_What is being asked_. Return every line from the records below in which the word "will" is found.

*** Opening Dataset extract ***

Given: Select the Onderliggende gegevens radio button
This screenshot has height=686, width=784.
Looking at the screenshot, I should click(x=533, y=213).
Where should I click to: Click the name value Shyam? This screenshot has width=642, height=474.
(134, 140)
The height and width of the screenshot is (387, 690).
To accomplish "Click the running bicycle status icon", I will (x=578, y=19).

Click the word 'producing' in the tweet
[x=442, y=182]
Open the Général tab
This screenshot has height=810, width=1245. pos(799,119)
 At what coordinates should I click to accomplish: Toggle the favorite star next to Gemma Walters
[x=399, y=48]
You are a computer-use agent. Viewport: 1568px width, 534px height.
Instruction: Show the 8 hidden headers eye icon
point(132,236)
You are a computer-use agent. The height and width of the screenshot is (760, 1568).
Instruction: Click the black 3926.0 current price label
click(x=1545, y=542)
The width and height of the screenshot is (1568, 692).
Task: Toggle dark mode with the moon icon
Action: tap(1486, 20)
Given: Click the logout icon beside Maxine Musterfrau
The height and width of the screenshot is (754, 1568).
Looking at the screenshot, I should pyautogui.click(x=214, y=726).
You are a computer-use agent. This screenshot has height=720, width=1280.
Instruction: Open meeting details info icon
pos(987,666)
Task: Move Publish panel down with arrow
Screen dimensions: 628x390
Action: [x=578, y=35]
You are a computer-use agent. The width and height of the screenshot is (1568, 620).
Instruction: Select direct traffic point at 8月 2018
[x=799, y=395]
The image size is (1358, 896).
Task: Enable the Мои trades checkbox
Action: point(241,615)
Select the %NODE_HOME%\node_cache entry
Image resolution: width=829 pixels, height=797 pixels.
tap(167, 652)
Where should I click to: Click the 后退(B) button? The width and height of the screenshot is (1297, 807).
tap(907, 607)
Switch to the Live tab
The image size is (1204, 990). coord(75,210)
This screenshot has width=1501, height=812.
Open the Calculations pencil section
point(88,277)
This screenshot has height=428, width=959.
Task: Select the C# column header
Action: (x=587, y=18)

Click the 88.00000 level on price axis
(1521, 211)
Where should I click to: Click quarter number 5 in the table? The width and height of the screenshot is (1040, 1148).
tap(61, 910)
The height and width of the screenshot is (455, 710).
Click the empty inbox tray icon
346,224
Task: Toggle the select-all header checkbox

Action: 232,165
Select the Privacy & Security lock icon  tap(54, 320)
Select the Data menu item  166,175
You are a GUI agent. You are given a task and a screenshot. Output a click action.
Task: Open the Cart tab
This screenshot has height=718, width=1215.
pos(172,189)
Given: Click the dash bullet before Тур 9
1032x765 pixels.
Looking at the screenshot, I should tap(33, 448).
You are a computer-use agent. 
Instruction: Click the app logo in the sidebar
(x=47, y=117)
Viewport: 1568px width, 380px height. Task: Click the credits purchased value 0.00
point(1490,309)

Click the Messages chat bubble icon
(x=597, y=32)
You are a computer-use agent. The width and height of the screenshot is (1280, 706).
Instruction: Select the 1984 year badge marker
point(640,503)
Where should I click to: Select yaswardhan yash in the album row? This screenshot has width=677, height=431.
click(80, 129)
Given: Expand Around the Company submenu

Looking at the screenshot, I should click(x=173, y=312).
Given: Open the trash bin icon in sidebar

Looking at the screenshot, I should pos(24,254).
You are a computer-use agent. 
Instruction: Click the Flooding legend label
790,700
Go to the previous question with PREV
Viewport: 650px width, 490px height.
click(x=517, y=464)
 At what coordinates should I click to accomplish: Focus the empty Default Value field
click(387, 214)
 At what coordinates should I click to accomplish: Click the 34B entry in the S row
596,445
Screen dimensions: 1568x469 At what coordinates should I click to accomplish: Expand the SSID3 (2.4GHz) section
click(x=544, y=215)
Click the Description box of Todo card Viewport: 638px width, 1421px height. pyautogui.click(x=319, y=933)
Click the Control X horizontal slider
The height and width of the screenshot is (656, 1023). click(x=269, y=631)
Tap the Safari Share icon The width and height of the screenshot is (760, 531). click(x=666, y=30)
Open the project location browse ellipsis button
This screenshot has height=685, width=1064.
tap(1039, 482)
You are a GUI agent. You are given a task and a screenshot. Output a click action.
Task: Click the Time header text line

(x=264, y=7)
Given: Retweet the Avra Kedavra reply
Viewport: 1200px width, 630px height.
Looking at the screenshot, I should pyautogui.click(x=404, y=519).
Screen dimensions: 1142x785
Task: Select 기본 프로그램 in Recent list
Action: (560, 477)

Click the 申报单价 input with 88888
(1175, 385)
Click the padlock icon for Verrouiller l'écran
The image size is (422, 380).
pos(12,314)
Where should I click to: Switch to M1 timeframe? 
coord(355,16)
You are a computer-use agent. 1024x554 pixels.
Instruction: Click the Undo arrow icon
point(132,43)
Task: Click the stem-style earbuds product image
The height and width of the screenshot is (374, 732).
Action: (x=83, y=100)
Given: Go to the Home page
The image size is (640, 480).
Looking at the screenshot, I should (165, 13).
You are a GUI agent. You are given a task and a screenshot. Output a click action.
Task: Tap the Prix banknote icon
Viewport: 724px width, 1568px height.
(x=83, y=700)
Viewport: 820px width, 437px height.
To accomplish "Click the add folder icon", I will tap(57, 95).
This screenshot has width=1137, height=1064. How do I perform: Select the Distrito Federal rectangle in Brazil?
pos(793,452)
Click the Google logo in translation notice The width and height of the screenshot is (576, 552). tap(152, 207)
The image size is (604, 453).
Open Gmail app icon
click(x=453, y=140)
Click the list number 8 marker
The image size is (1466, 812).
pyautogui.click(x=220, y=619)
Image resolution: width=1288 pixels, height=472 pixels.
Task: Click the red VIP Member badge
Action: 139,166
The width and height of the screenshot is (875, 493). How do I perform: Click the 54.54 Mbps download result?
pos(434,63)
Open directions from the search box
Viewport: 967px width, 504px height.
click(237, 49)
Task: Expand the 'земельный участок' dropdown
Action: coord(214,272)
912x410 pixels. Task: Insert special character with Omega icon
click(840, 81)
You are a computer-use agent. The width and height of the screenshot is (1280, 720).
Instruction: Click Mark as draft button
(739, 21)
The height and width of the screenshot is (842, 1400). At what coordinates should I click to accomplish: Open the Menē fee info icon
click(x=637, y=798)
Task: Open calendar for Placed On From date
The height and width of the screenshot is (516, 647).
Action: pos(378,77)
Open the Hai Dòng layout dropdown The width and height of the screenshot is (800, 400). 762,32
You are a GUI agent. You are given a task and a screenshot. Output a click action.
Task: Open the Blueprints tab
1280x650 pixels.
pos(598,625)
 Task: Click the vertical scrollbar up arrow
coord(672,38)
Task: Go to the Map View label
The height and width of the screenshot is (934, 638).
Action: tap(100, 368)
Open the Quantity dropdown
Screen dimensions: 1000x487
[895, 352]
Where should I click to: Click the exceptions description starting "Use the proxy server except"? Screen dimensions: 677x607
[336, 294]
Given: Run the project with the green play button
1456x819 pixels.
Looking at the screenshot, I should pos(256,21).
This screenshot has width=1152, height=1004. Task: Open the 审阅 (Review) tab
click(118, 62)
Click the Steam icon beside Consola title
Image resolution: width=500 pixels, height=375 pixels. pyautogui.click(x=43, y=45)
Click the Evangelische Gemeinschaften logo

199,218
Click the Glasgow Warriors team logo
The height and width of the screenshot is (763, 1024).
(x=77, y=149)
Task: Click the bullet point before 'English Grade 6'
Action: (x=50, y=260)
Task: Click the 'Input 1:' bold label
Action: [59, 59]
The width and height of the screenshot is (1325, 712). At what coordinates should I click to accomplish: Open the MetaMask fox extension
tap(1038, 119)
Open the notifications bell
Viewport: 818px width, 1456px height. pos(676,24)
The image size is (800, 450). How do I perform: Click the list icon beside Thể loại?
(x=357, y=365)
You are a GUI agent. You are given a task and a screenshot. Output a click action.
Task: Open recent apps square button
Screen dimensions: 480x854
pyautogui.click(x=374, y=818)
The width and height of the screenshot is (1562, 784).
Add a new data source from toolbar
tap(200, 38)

*** Closing Dataset extract ***

_Response to the task_.
To accomplish "Click the running bicycle status icon", I will (x=578, y=19).
To accomplish "Click the add folder icon", I will tap(57, 95).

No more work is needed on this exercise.